- politically correct
- agreeing with the idea that people should be careful to not use language or behave in a way that could offend a particular group of people
I’ll admit it, I’m politically correct. There’s this thing in politics right now where the politician comes out and uses crude language to talk about some group of people, in an effort to show that he is willing to say things that aren’t politically correct. There are people just eating it up. Which is ironic. But it’s made me think about what it means to be politically correct and what I’ve discovered is that I’m politically correct.
Let me give you example. I have some friends who are, let’s say, quite rotund. You might say quite round. Oh, let’s just call it what it is. They’re fat. I have some fat friends. I’ve been there myself. But I wouldn’t walk up to them and say, “How ya’ doing fatso?” If we have potluck at church and I see them with a plate piled high with food, I don’t go up to them and say, “Don’t you think you have too much?” No, I bite my lip, because it isn’t my desire to offend. It isn’t likely to change anything anyway.

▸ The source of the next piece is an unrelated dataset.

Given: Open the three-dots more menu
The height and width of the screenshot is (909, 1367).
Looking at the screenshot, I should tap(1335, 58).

For another example, I have friends who have gotten divorced. I don’t know what was going in their homes, but when I found out they were separated, I wanted to shake them pretty hard. “This is not the way it is supposed to be. Now get back together and straighten out this mess!” But hold my tongue. I don’t know that my saying what I want to say will do any good and I don’t want to ruin my friendship with them as well.
Then there’s politics. Many of my friends are pretty much right wing people. By their way of thinking, Obama can do nothing right, illegal immigration one of the worst problems our country faces, second only to the removal of God from schools. So, it is with care if I ever mention that I agree with something Obama did, or I try to correct something someone has said about illegal immigration, or I talk about the separation of church and state. That’s a big one. If you say “separation of church and state” in a right wing crowd, you’re going to offend someone.

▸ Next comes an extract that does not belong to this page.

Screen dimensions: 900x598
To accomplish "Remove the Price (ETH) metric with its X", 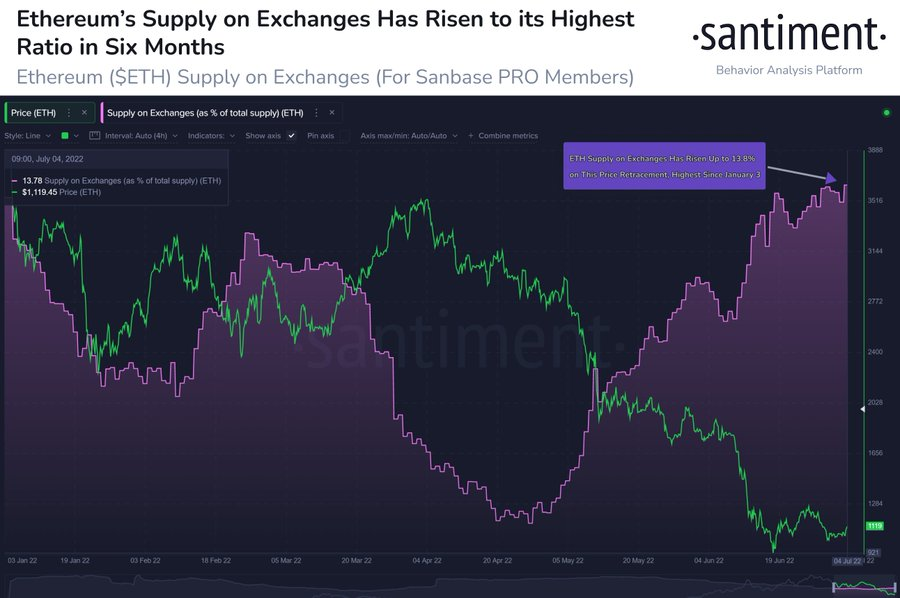I will coord(84,112).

So, I try to be politically correct. I’m not trying to be politically correct because I’m a left-winger among a bunch of right-wingers. Far from it. I try to be politically correct because offending people just causes them to raise a wall that removes all hope of having a meaningful discussion. People say that politically correctness is harming our country, but what they mean is that the other side (whoever that is) is trying not to offend some group that deserves to be offended. They never give any thought to their own political correctness. It seems to me that the real problem is bigotry. Again, both sides are quick to call the other bigots. The unfortunate thing is that they are both right; the other side are bigots, unwilling to work toward a common solution.
What’s wrong with being kind to each other? People like to talk about being kind, but their kindness is limited to the people they like. And they don’t like people who tell them they are wrong. They want people to be kind to them, and they’ll be kind to people who agree with them, but that kindness doesn’t extend to anyone else. So, yes, I’m politically correct, and I admit it.